Docking of 11bR (a), 11bS (b) and 17bR (c) in allosteric activator pyruvate kinase PKM2. The indicated relationship with amino acids is shown for 11bR (polypeptide chain A: PHE 26—π–π stacking, polypeptide chain B: LYS 311—hydrogen bond, GLN 393—hydrogen bond), for 11bS (polypeptide chain A: TYR 390—hydrogen bond, polypeptide chain B: LYS 311—hydrogen bond, TYR 390—hydrogen bond, PHE 26—π–π stacking, LYS 311—π–cation interaction) and for 17bSR (polypeptide chain A: TYR 390—hydrogen bond, ARG 445—hydrogen bond, ARG 445—salt bridge, polypeptide chain B: LYS 311—hydrogen bond, PHE 26—π–π stacking).

Figure 8

Effect of the synthesized compounds on the membrane potential of rat liver mitochondria. (a) Kinetic lines of transmembrane potential changes at λ_ex = 458 nm and λ_em = 590 nm. The concentration of the test substances was 100 µM. (b) Calculated parameters of % depolarization relative to control samples. Statistical significance was assessed using one-way ANOVA and Dunnett’s multiple comparison tests, where **** p < 0.0001 vs. control. (c) Concentration dependence of the effects of 11b and 17b on mitochondrial membrane potential.

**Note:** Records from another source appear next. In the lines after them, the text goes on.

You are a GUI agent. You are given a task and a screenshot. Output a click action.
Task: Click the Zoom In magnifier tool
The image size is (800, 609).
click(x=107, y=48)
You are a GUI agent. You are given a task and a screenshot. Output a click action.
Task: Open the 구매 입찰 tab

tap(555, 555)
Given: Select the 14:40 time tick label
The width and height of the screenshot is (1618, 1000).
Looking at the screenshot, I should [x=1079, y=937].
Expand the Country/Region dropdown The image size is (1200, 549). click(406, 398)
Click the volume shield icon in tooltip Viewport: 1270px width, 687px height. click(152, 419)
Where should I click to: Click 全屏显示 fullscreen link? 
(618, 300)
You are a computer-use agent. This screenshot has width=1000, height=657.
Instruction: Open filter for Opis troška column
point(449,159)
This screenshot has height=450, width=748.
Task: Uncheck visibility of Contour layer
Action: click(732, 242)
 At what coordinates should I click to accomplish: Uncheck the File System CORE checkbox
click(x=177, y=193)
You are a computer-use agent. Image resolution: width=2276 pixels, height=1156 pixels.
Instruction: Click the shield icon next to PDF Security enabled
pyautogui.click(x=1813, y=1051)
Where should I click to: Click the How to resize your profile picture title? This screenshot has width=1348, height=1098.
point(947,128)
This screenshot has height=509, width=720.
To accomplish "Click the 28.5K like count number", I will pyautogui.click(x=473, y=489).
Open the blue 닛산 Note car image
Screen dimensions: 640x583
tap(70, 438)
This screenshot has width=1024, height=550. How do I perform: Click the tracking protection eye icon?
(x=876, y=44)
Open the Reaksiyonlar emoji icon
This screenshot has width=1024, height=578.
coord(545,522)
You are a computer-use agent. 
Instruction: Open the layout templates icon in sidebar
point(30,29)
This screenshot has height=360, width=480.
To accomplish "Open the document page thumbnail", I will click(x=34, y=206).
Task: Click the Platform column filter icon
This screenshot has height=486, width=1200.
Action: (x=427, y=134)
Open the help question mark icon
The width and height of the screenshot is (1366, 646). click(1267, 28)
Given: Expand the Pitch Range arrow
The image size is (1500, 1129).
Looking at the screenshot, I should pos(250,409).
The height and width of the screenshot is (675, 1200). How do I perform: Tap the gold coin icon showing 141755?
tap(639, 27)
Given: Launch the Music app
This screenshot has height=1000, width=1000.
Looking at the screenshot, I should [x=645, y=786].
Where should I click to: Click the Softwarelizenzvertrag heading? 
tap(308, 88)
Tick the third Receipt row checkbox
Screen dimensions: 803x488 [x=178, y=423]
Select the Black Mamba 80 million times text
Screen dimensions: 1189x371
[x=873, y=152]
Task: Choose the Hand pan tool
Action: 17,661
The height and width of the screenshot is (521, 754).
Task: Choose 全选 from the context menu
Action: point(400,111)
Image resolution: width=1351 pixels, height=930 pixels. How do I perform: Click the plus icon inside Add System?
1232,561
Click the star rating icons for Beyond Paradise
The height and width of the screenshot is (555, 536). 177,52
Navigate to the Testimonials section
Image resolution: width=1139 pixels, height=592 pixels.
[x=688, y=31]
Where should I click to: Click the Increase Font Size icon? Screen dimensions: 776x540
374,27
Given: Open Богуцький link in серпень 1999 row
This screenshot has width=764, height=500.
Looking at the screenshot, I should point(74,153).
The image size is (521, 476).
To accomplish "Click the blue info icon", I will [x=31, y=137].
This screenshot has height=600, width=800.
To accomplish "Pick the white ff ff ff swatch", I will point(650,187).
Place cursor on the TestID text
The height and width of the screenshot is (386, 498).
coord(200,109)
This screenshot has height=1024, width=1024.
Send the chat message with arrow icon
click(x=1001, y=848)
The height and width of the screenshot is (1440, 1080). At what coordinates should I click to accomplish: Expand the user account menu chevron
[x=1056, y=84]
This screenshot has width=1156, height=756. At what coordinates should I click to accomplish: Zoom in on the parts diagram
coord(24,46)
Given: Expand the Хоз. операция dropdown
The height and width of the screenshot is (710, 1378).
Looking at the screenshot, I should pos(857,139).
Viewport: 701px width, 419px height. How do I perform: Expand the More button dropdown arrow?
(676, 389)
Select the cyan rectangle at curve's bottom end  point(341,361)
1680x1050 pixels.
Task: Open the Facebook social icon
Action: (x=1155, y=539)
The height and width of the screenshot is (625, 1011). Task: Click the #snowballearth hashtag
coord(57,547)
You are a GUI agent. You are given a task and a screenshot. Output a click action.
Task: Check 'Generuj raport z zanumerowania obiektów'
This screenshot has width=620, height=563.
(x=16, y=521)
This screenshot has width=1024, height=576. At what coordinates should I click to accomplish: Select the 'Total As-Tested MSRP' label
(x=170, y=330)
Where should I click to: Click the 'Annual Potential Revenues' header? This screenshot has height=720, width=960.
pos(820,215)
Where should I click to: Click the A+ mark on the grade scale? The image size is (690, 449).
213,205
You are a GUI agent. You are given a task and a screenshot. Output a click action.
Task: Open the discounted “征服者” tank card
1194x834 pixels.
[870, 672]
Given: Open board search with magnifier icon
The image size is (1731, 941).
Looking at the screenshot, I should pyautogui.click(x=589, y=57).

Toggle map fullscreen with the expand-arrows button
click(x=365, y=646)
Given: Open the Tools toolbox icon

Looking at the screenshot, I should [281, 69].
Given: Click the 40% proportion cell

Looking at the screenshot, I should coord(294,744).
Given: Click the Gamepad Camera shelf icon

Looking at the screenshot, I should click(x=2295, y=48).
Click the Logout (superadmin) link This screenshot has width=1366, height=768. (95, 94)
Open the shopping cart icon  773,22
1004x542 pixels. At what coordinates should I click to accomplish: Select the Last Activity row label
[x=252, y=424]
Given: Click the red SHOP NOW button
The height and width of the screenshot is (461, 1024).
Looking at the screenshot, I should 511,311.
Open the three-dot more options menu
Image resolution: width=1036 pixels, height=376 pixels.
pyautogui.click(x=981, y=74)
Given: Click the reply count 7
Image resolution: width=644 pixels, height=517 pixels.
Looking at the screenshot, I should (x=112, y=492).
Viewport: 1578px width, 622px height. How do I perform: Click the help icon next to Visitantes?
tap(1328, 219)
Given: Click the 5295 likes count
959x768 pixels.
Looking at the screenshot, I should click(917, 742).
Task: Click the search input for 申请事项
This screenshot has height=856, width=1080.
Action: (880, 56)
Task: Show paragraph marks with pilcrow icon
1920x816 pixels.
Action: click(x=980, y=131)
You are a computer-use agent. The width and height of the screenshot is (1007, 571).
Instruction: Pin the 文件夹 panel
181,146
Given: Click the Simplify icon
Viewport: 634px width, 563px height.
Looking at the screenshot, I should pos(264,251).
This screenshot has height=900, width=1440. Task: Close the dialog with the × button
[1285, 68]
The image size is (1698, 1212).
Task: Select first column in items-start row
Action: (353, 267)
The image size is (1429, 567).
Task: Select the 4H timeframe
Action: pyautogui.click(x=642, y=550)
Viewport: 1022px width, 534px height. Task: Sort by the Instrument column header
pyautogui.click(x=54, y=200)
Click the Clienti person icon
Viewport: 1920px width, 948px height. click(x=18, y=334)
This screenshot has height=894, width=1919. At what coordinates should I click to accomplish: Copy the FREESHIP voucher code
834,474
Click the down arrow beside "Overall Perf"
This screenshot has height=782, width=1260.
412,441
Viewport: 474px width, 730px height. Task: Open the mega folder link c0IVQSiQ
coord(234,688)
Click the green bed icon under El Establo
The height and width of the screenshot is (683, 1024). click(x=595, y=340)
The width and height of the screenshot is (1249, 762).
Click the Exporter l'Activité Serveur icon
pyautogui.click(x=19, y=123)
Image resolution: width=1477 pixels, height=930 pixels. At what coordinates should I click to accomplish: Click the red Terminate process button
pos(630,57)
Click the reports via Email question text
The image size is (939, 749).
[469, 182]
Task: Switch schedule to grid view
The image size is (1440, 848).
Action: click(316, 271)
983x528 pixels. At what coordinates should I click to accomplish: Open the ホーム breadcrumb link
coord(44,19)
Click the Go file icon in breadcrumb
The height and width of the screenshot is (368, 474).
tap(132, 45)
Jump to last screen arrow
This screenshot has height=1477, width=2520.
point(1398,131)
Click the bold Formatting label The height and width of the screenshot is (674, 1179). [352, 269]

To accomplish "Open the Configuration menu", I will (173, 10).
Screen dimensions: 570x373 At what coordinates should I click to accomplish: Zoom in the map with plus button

The concentration of the test substances was from 20 to 200 µM. Concentration of ions; Ca²⁺—25 µM. Mitochondria were energized by potassium succinate and rotenone. Data are presented as mean±error of the mean (n = 3).

Figure 9

(a) Analysis of mitochondrial membrane potential using flow cytometry of HuTu 80 cells treated with compounds 11b and 17b at concentrations equal to ½ IC₅₀ and IC₅₀. (b,c) Quantitative determination of % cells with red aggregates and green monomers for 11b and 17b, respectively. Data are presented as ± SD (n = 3).

Figure 10

Cyclic voltammogram for the oxidation of SHPs. Conditions: 0.1 mM CH₃CN (0.1 M Bu₄NBF₄); potentials vs. Ag/AgCl; work electrode: GC; scan rate: 0.1 V/s.

Figure 11

Differences in the transition back to the phenolic form after electrooxidation using data for compounds 13b (red) and 14b (black). Such differences may be helpful in identifying potential effective and non-effective compounds.

Figure 12

The SAR of a series of new diarylmethylphosphonates containing SHP and thiourea/urea moieties for cytotoxic activity in vitro against tumor lines.